On Tuesday June 4th on or about 4pm, air controllers at JKIA/Wilson lost contact with a Cessna Caravan plane flying from Kitale to Nairobi. Aboard the FLYSAX plane were 10 passengers, including crew members.
Two days later, Kenyans had to accept the sad reality after new broke that the plane had crashed in the Aberdare Forest. No one survived.
One of the passengers aboard the ill-fated flight was Dr. Kabaka Waweru who hailed from Baricho. The village mourns the loss of an astute and great man, a man of honor. Dr. Kabaka was a decent human being who listened more and talked less. He let his actions do the talking.
See as a child, I witnessed the greatness of Dr. Kabaka. I saw with my own eyes why he was loved by everybody. Back then, he was working for the ministry of Health. We called him our Veterinarian. And this is what Dr. Kabaka, I believe, cherished the most-animals.
Back in the 90’s, there was one bull that ruled entire Baricho. This bull was also famed East of Baricho in Kianjege, to the West in Kiajang’a and Ndigaru, to the South in Kamurugo, Tokyo and Kiandangae and to the North in areas like Kariria and Gituamba. It was the bulls’ bull, revered for its “healthy seed.” This bull was named Amigo.

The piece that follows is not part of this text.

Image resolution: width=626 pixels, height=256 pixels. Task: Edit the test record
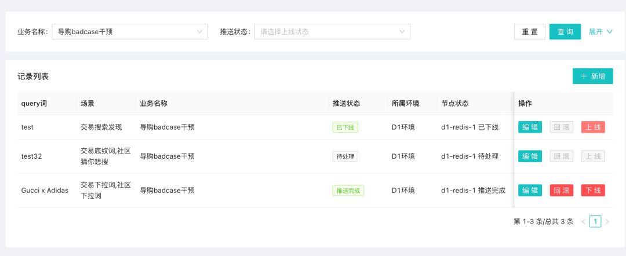click(x=530, y=127)
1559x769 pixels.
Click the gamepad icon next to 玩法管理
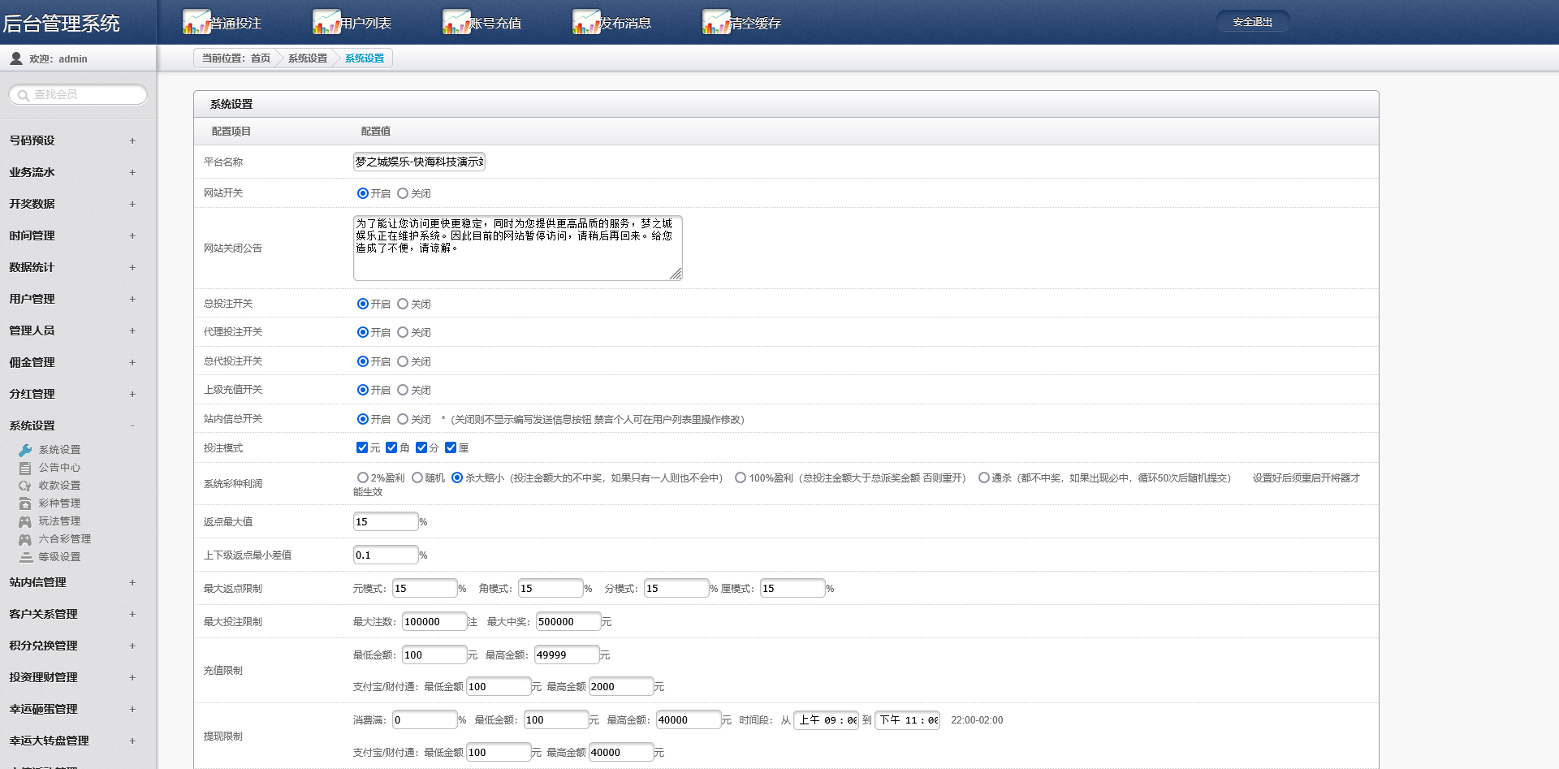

So famous was Amigo that locals believed (and still believe) Les Wanyika’s song “Amigo” was composed in its honor. According to this school of thought, as John Ngereza and Les Wanyika visited Sagana seeking Afro (mtoto wa Sagana), someone tipped the group about the Amigo wonders. The rest, as they say, is history.
The day Amigo was taken ill, there was concern among the people that the end for Amigo was nigh. Maybe he had grown weary after years of you know what. Still, could be that a cow had infected him with ndigana……..People were distraught. “Ng’ombe citu ciribaicagwa nuu…” some women were heard whispering to each other. I tell you what, there were tears for Amigo. He needed the best attention. No one else could the village think of, other than Dr. Kabaka.
Many telegrams were dispatched to Dr. Kabaka summoning him to come attend to the Kingsian fierce urgency of the moment. See, Dr. Kabaka was always there for his people and their needs. And on this time it was no different. It wasn’t strange therefore to see him drive into Ezekiel Mutugi’s homestead armed with all the necessary tools for the task at hand. His mere presence was so calming that you could have cut the relief in the air with a knife.
Dr. Kabaka spent a few minutes attending to Amigo. You could tell the animal knew who he was. The sight was magical. After doing what he knew was best for the bull, Dr. Kabaka gave thumbs up to the villagers saying: “He will be fine.”
And just as he was about to depart, one naughty boy shouted: “Nie Kubota kubeana mbegu..” The little rascal was serious; but the villagers laughed at the insane comic relief. It was a thunderous laughter by men and women who had gathered to witness Amigo spring back to health, all courtesy of Dr. Kabaka.
This is the man we have lost. His compassion was ever stenciled in every little thing he set out to do. I believe the 9 other passengers were witnesses to this. We will never find out, but believe me, they did. He was a gem to our village. May his soul rest in eternal peace.